==== Excerpted passage

Compile for ARM SVE with the latest LLVM

Hi,
I’m still seeing the same ie trying to produce SVE instructions but
resulted in NEONs with Clang as of Sep. 10th.
http://lists.llvm.org/pipermail/llvm-dev/2019-March/130788.html

Hi Itaru-san,

IR SVE implementation is ongoing, CC'ing Graham who is leading that effort.

I'm hoping we can have something working before the next release is
branched (Dec/Jan), but I don't expect it to be fully featured (inline
asm, full ACLE, auto-vec in all NEON cases, etc).

cheers,
--renato

Renato et al.

In the meantime, is there an out of tree branch I mean, other than LLVM trunk so I can test how much I can SVE vectorize my code with it?

Arm seemed to gave taken down the GitHub branch for sometime.

Hi Itaru,

(and thanks for the replies on this Renato).

We (Arm HPC) initially put up that github branch as an aid to the discussions on upstream SVE support. The branch was very old (LLVM-5 based!), and various aspects of our implementation have changed significantly, following discussions with the community. For this reason, we felt that branch was unhelpful at this point, so have removed it.

========

→ **Work instructions**:
a) In the thread on compiling for ARM SVE, by when does Renato hope to have something working?
b) Reproduce the part of the ARM SVE thread that opens with the words containing "http://lists.llvm.org/pipermail/llvm-dev/2019-March/130788.html" and closes with "Renato et al.".
c) Write the next part of the ARM SVE thread, picking up after its final sentence.
The rows come from a different source than the ARM SVE thread.

==== Provided information

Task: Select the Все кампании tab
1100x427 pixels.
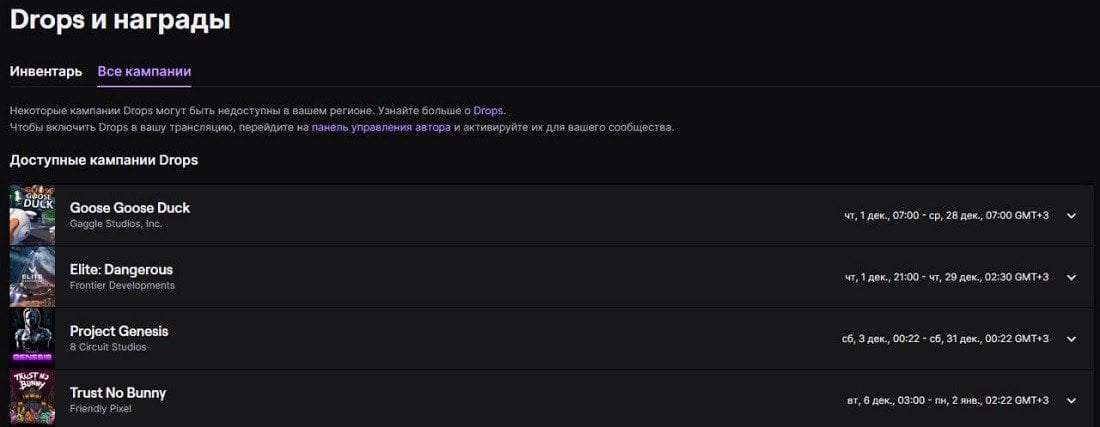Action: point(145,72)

========
==== Provided information

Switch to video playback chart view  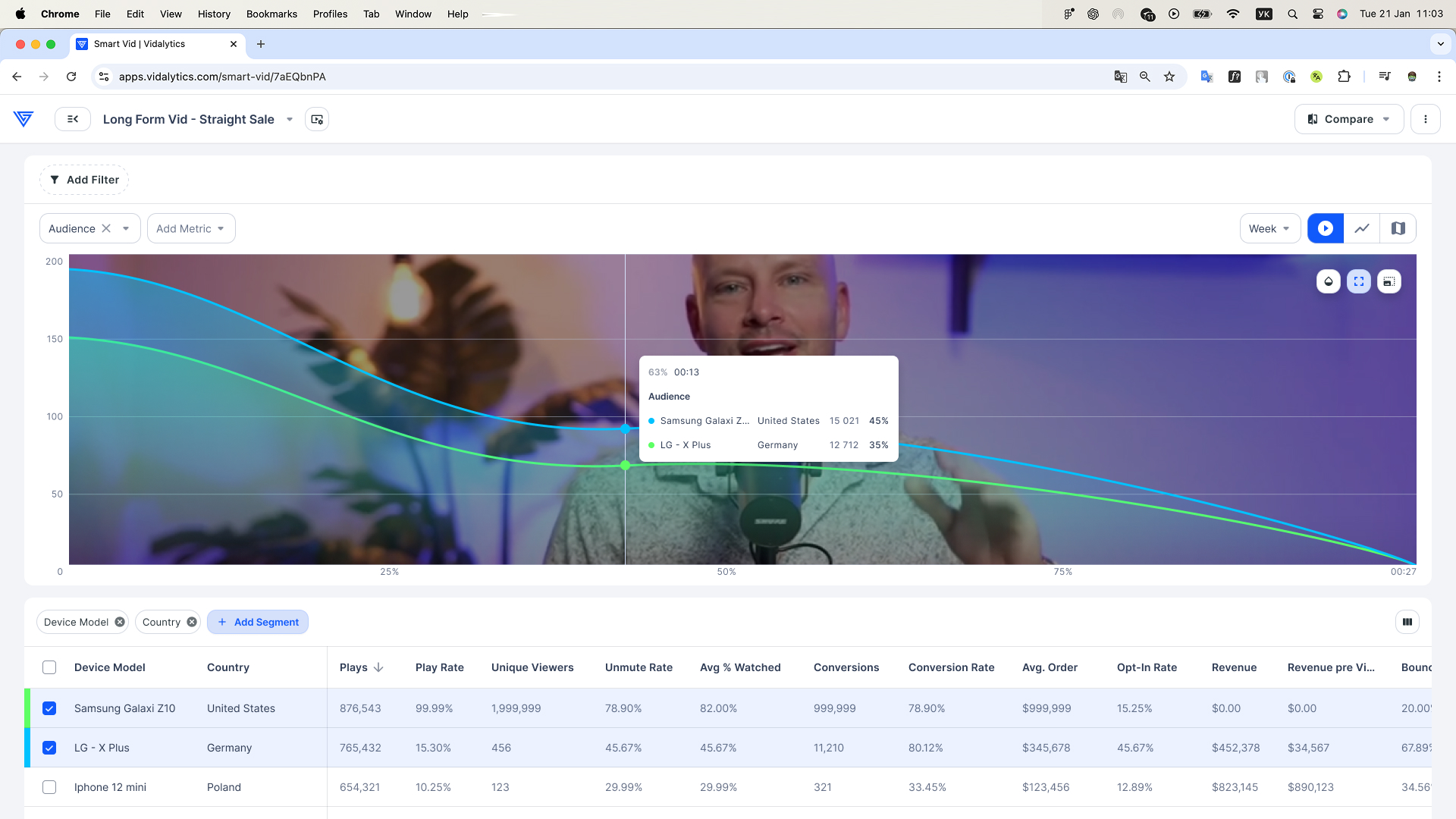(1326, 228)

========

→ **Task-by-task results**:
a) Before the next release is branched, in December or January.

b)
http://lists.llvm.org/pipermail/llvm-dev/2019-March/130788.html

Hi Itaru-san,

IR SVE implementation is ongoing, CC'ing Graham who is leading that effort.

I'm hoping we can have something working before the next release is
branched (Dec/Jan), but I don't expect it to be fully featured (inline
asm, full ACLE, auto-vec in all NEON cases, etc).

cheers,
--renato

Renato et al.

c)
The team are working hard on getting SVE codegen support into LLVM, but it’s not there yet. For now, this leaves the following options for testing vectorization with SVE:

  • Get an up to date GNU compiler, which has SVE vectorization support
  • Use Arm Compiler for Linux (the new name for Arm Compiler for HPC)

If you’re interested in the latter option, feel free to give me a mail (will.lovett at arm dot com). Depending on your use-case, there may be scope for arranging a license.

Thanks,

Will.

Will,
At RIKEN, we have a licence for the Arm Compiler which produces clean SVE code well, even though that’s based upon
7.1.0, but that’s a reliable toolchain that enables us for gearing up for the FUGAKU supercomputer. However, given Clang trunk is already
in 10 series, lots of good features/enhancements are expected there thus, we’re just wondering whether we are honored to
use the current implementation provided by Arm so we can work together.

Good luck to you Arm folks with the on-going work (with the RISC-V community)! We hope the “Great” merge will happen
sooner than predicted.

Thanks,
Itaru.

Thanks Itaru,

The 20.0 release of our commercial compiler will be based on the LLVM 9 release, so should help slightly there. I’m afraid that producing a public source code release is not on our roadmap, as I believe this would distract our engineering team away from the main upstreaming work.

I do appreciate your enthusiasm here! It should not be too long until we have enough functional infrastructure in place upstream for people outside of Arm to collaborate effectively on it. For now, we’re extremely grateful for code reviews.

Regards,

Will.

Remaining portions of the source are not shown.